The Opposite of Open

One of our main goals in topology is generalising analysis, so that we can apply sufficiently relevant theorems and results into new contexts. The extreme value theorem is of considerable interest.

Theorem 1. Let $f : [a, b] \to \mathbb R$ be continuous. Then there exist $c_1, c_2 \in [a, b]$ such that $f([a, b]) = [f(c_1), f(c_2)]$ .

There are many key facts about this result that we can explore, beyond some sequence-based arguments, and they boil down to the unique properties of the set $[a, b]$ . Our first observation is that

$\mathbb R \backslash [a, b] = (-\infty, a) \cup (b, \infty).$

We note that $(-\infty, a) = \bigcup_{n = 1}^{\infty}(a-n, a)$ and $(b, \infty) = \bigcup_{n = 1}^{\infty}(b, b+n)$ are open sets, so that their union $\mathbb R \backslash [a, b]$ is open too. This is our working definition of the opposite of open—a closed set.
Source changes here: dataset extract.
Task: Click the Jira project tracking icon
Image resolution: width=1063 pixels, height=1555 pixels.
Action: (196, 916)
Let $K$ be a topological space.

Definition 1. A subset $C \subseteq K$ is closed if its complement $K \backslash L$ is open. Equivalently, $C = K \backslash U$ for some open set $U \subseteq K$ .
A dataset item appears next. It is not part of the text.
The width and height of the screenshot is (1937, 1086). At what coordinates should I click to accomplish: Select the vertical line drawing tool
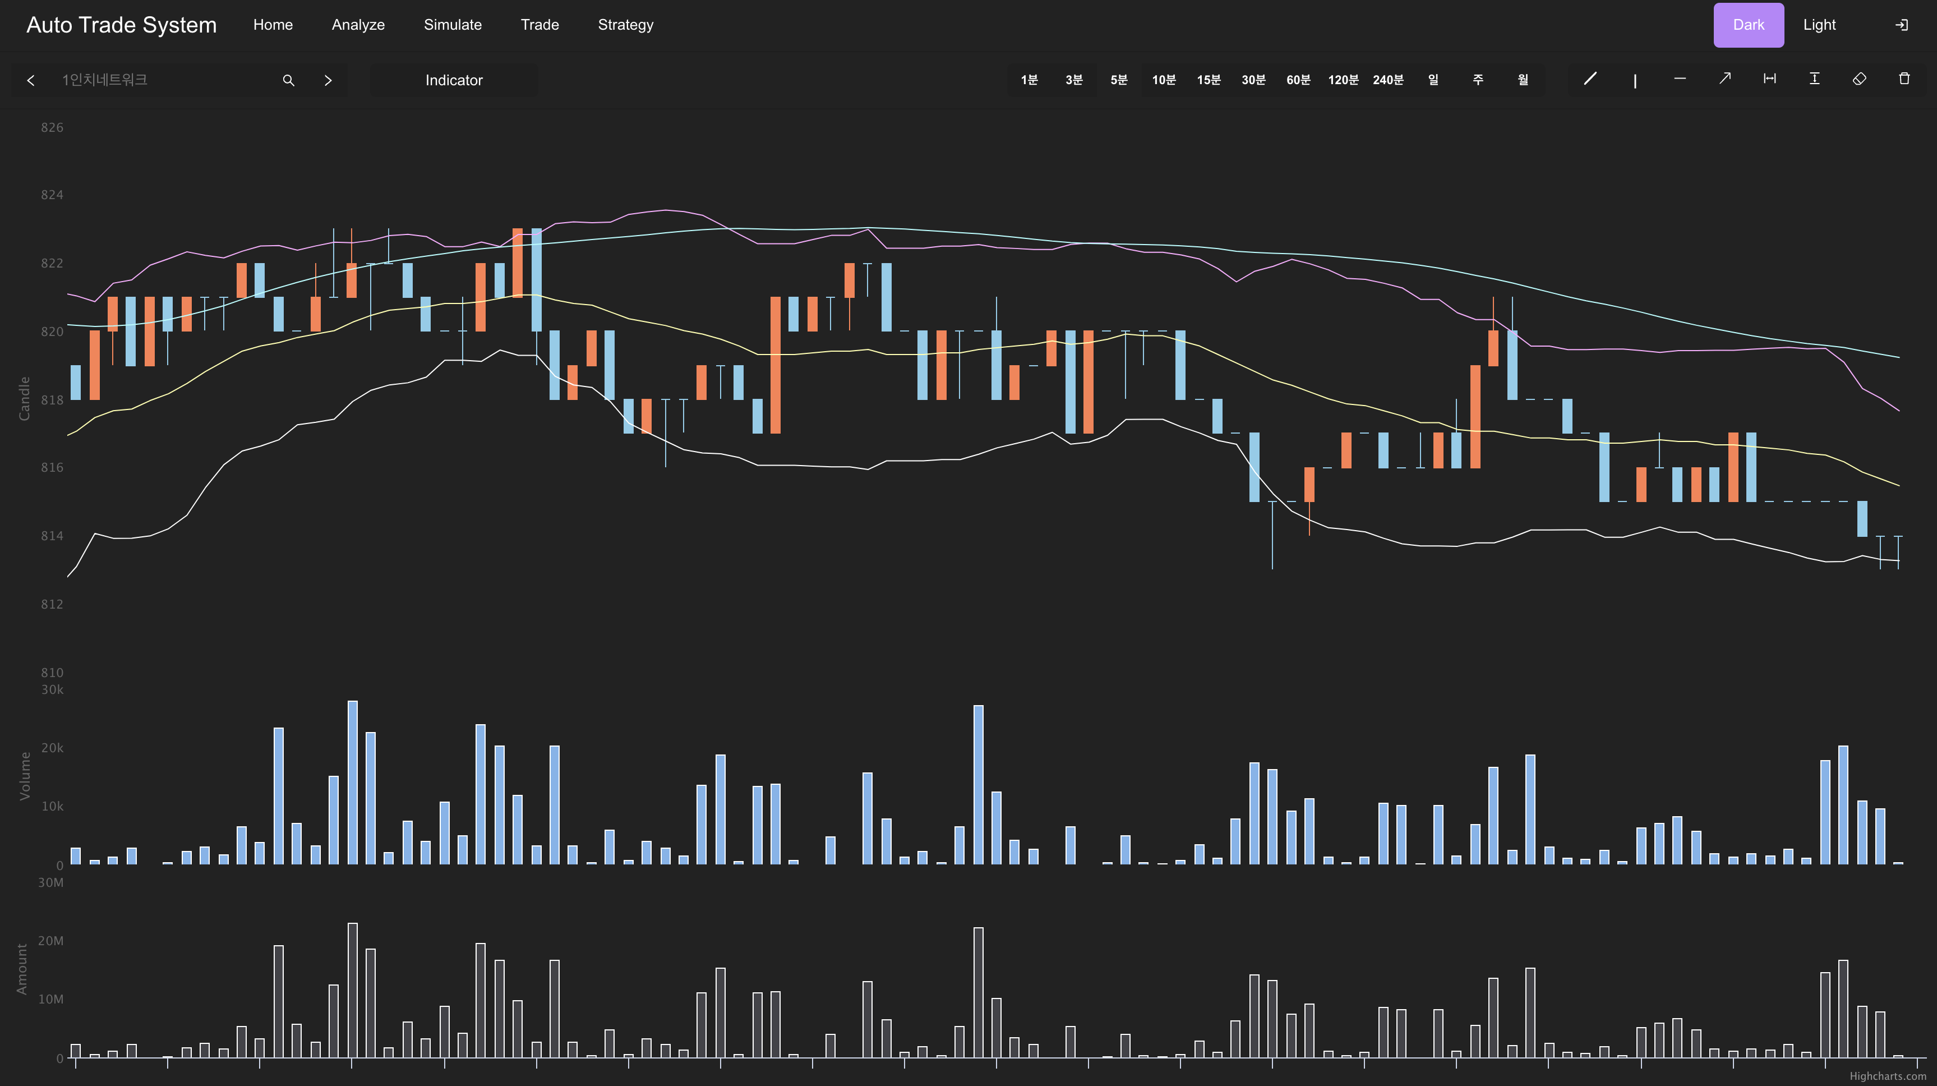point(1635,80)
Being the opposite of open, we would expect many properties of closed sets to resemble that of open sets. Let’s begin with some the basic topological and continuity-ish properties.

Lemma 1. The following properties hold.

$\emptyset, K$ are closed.
If $C_\alpha \subseteq K$ are closed, so is $\bigcap_{\alpha} C_\alpha$ .
If $C_1,\dots, C_n \subseteq K$ are closed, so is $\bigcup_{i=1}^n C_i$ .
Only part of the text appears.